ALBERTO CHIU
ALBERTO CHIU

Reza el viejo refrán que “halago, en boca propia, es vituperio”. Y aunque el gobernador Alejandro Tello Cristerna se haya autoevaluado con una calificación que resume que todavía falta mucho (sí, mucho) por hacer, parece que una buena parte de su gabinete está empeñada en hacerlo quedar mal… queriendo quedar bien.

En este caso, los halagos vinieron de algunos de sus más cercanos colaboradores cuando, cuestionados por NTR, se les preguntó qué calificación le darían a su jefe, a un año de haber tomado las riendas de esta administración estatal. Hubo, por supuesto, varios que dieron calificación de “10” sin dudar ni un segundo, quizá pensando que con eso le ayudan a la imagen del gobernador, quizá imaginando que en realidad todo está bien. Quizá no conocen la realidad.

A los ojos de muchos zacatecanos, a quienes les han afectado desde las pobres condiciones de desarrollo, la falta de servicios médicos, la carencia de infraestructura, el déficit de oferta educativa o –por supuesto– la inseguridad, esas altas calificaciones dadas por los colaboradores del mandatario estatal son vituperios no sólo para su jefe, sino una cachetada en pleno rostro a la sociedad.

A los ojos de otros más, quienes han seguido con detenimiento las investigaciones y querellas que desnudan y revelan la posible corrupción y la impunidad rampante en la que viven decenas de funcionarios y ex funcionarios públicos, esas altas calificaciones equivalen también a una especie de mentada de madre al intelecto y al sentido común, viendo que por más transparente, rendidor de cuentas o eficiente gobierno que tengamos, se hace poco –o casi nada– para sancionar severamente a quienes se han aprovechado de los recursos públicos del pueblo para su beneficio personal.

Mañana Alejandro Tello Rendirá su primer informe de gobierno, en el que –según anuncia en sus spots publicitarios– detallará los logros obtenidos a lo largo de un año de su administración del estado… aunque apenas a principio de año nos decía que los últimos meses del año 2016 habían sido sólo de administrar lo que le habían dejado y que ya en 2017 comenzaba su verdadero trabajo. A ver qué informa pues del año pasado.

Pero bueno, regresando al tema, el asunto es que el ejercicio de que la mayoría de los secretarios de estado calificaran al gobernador (e implícitamente se calificaran, también) deja un sabor rancio de autohalago gratuito, innecesario y por demás mentiroso, cuando en la vida diaria la gente nota más lo que no se ha hecho, lo que falta por completar, lo que es más necesario y no llega.

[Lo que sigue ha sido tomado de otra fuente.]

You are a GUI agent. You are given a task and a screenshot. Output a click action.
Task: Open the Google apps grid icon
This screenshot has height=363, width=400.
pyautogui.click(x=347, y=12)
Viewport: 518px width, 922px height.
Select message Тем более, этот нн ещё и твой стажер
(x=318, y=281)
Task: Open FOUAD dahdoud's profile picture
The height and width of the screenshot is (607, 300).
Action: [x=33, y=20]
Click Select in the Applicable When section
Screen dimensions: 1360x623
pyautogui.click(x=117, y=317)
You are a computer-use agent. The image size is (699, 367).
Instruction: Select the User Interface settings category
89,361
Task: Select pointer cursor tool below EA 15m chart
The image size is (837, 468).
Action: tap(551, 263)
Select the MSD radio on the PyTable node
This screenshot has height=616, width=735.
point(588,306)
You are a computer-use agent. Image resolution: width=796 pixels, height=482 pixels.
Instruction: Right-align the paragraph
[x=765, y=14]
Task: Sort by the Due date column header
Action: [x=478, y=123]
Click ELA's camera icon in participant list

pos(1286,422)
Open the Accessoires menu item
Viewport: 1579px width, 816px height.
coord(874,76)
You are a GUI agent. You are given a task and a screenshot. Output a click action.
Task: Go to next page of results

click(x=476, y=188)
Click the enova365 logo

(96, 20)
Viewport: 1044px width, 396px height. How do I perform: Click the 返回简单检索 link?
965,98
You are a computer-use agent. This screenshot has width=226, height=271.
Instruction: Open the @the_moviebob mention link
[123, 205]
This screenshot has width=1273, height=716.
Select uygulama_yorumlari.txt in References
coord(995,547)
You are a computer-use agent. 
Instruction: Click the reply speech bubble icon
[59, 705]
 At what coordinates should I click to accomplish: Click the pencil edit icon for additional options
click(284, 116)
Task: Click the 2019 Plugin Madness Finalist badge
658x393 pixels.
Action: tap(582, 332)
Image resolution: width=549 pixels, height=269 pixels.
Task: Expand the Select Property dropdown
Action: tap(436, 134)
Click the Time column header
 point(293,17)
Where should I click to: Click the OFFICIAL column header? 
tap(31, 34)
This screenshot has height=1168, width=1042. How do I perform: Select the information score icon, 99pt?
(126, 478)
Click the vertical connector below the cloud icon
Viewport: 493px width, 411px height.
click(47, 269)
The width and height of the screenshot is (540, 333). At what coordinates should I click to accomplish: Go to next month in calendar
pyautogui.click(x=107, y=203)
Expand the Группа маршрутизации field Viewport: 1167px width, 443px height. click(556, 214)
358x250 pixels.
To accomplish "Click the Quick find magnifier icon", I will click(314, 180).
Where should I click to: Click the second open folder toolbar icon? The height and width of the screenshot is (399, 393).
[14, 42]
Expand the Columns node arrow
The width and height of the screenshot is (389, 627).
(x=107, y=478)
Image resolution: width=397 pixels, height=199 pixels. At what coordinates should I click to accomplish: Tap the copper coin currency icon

Ojalá que la sociedad en su conjunto e individualmente se dé el tiempo de analizar el mensaje que dé el gobernador y sus apreciaciones sobre el avance, estancamiento o retroceso en los diversos rubros de la administración pública estatal. Ojalá valore el reconocimiento de las fallas –si es que las reconoce– y rescate los avances –si es que los detecta y aprecia–. Ojalá que haya ojo crítico, y no una visión endulzada por la mercadotecnia gubernamental.

Por lo pronto, me parece que las calificaciones que se dan muchos miembros del gabinete están muy lejos de ser diligentes, prudentes o moderadas, y más cerca de convertirse en el sello de soberbia que puede darle en cara al propio gobernante, si pretende pasar a la historia como el mejor de los que ha tenido el estado en los últimos años.

Por lo pronto, también, creo que esos mismos autocomplacientes miembros del gabinete están lejos, muy lejos de la visión autocrítica del mismo gobernador, quien hasta con moderación se puso una calificación aprobatoria pero no exagerada. Pero es que a veces la lambisconería y las ganas de arrastrarse a los ojos del jefe les gana, y se olvidan del mundo real para dar paso a una visión utópica que no comparte ni siquiera el jefe. Ojalá el gobernador se dé tiempo para ver quién lo adula gratuitamente… y se cuide más de esos halagos vituperantes.